With gainful employment increasingly dependent on having post-secondary
education, the old model of minimum competence won’t cut it if Ohio hopes to prepare
its young people for the jobs and opportunities of the future.

Ohio is smart to adopt the Common Core standards in English Language
Arts and mathematics, and in revisiting it social studies and science
standards. Those standards will be fully implemented by the 2014-15 school
year, but there’s no sense in waiting until then to start raising the academic
bar. Raising expectations (and increasing proficiency cut-offs some each year
until 2014-15) will condition students and educators to the higher academic
demands and mean higher rates of passage on state exams after the new standards
go live in 2014-15. In the interim, this could mean that passage rates drop.
Unsurprisingly, this conversation elicited frustration and defensiveness from
some local school board members in the crowd, who feared having to admit that
their Excellent with Distinction-rated schools aren’t delivering a gold-star
education to students, and who theorized that it’d be difficult to meet higher
demands without more state dollars.

Heffner’s only misstep during the speech was perhaps not pushing
back enough on this complaint.

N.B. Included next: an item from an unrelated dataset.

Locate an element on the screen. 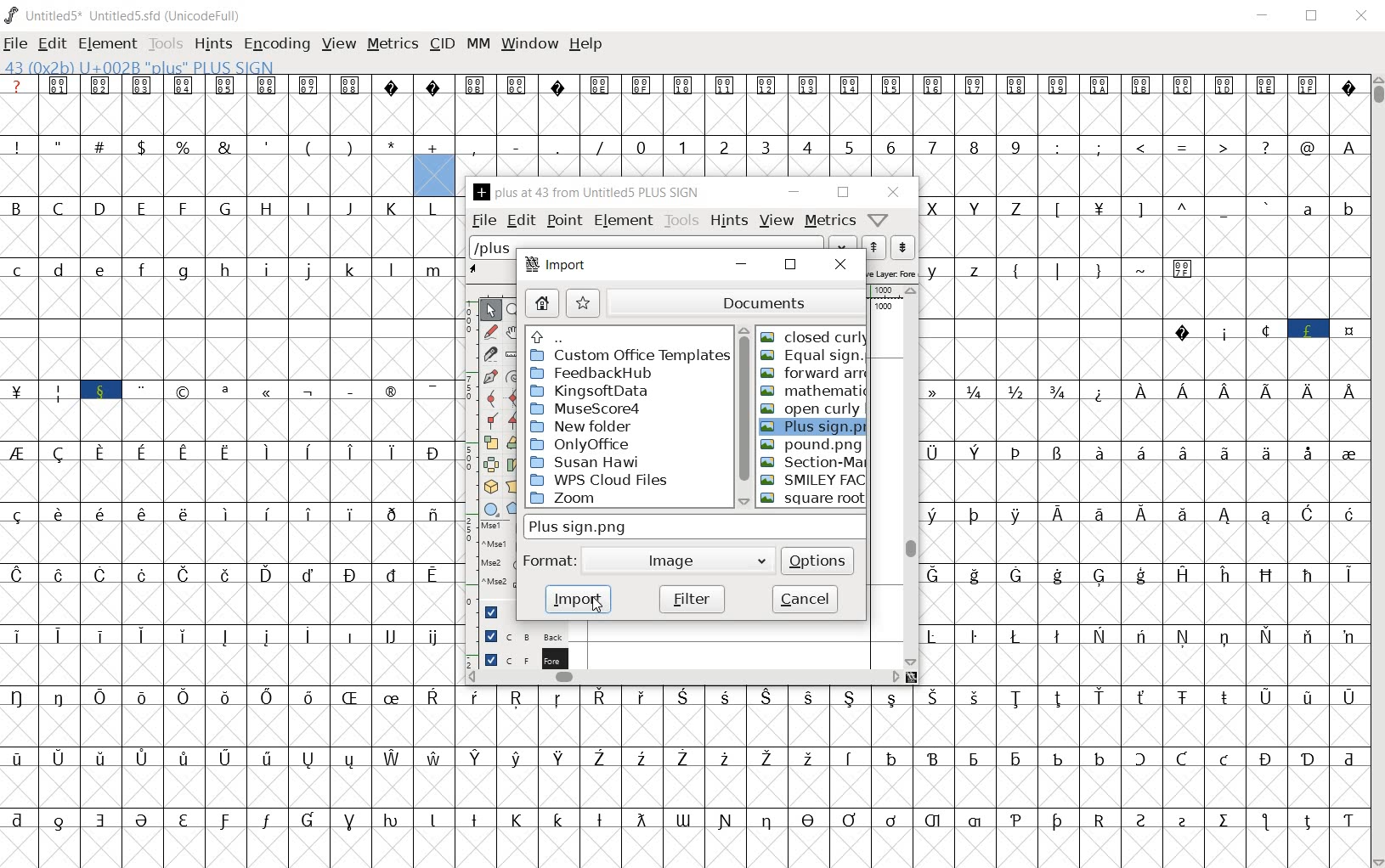  special characters is located at coordinates (82, 412).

First and foremost, Ohio’s accountability system
must serve as an accurate gauge of how students, teachers, schools, and
districts are performing against real world expectations. This is true even if
that makes schools  look worse off in the
short term. To do anything less is to mislead our educators, our communities,
and our children.

 First
and foremost, Ohio's accountability system must serve as an accurate
gauge of how students, teachers, schools, and districts are performing
against real world expectations. This is true even if that makes schools
look worse off in the short term.
 
   
 

Heffner deserves credit for spurring this honest
conversation and he will surely need support and encouragement from the
Governor’s office, state board members, lawmakers, and educators out in the
field when the going gets tough. Instead of making excuses for the state’s
schools – that times are tough, that federal dollars have withered, that more
and more students are coming to school with painful personal and academic challenges
(all of which are true but don’t pardon us from our responsibility to
students)–  Heffner insists that Ohio’s
educators have got to do better regardless
of these difficulties and deficiencies. This starts with an honest assessment
of where we’re falling short, and what we need to do to get better.

It seems ironic that while society in general is starting to
realize that the over-coddling, self-esteem pushing mentality doesn't
always serve kids very well
, and that qualities like grit, perseverance in
the face of obstacles,
and learning how
to handle failure
are attributes worth cultivating in young people, we’ve
yet to apply to that concept to the adults that work with children every day.

Kudos to Heffner for stepping up to the plate on this, and
for supporting statewide rankings for all districts and school buildings
according to Performance
Index score
; more accurate data on teacher
effectiveness
that reveals great variations in quality instead of lumping all
teachers together as “satisfactory” (note, Heffner acknowledges that Ohio’s
value-added calculation might still need
some work
); and the need for higher expectations and more rigorous ways to
measure how schools are delivering on those expectations. As Steve Jobs said,
“Be a yardstick of quality. Some people aren’t used to an environment where
excellence is expected.”Heffner has done a fine job of setting the bar for Ohio
and now the state’s educators need to meet it.